Cumhuriyetimizin birinci yüzyılındaki kazanımları korumalı, güçlendirmeli ve eksikliklerini gidermeliyiz. İkinci yüzyılımızda ulaşmak istediğimiz hedefimiz için, bu parlamento döneminde elde edeceğimiz kazanımlar, çok önemli olacak.

Ben de bugünkü konuşmamda, ülkemizin çok hak ettiği konuma, süratle ulaşabilmesi için yapılması gerekenlere odaklanmak istiyorum.

Önümüzde uzun bir yapılacaklar listesi olabilir.

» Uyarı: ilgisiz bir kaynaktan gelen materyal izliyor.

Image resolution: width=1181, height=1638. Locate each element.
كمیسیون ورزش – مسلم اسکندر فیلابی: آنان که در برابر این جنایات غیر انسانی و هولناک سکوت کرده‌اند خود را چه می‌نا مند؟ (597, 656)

Çünkü ülkemizin potansiyelinin, bugünkü konumuna kıyasla, çok daha yüksek olduğuna inanıyoruz.

Güçlü bir tarihsel mirasımız, köklü bir kültürümüz var.

Jeostratejik açıdan çok önemli bir coğrafyadayız.

Dinamik genç nüfusumuz, dünya çapında uzmanlarımız ve bilim insanlarımız var.

Ülkemizin demokrasi geçmişi köklü.

Ekonomik yapımız, sanayimiz ile bulunduğumuz coğrafyada öne çıkıyoruz.

Dünyaya entegre, her yerle güçlü bir ekonomik ilişkisi olan bir iş dünyamız var.

Bürokratik kadrolarımızın sorunları çözme kabiliyeti yüksek.

Nice tecrübeli devlet ve siyaset insanımız var.

Sivil toplum geleneğimiz canlı.

Bu potansiyellerimiz ülkemizi çok daha yukarılara taşıyabileceğimizi gösteriyor.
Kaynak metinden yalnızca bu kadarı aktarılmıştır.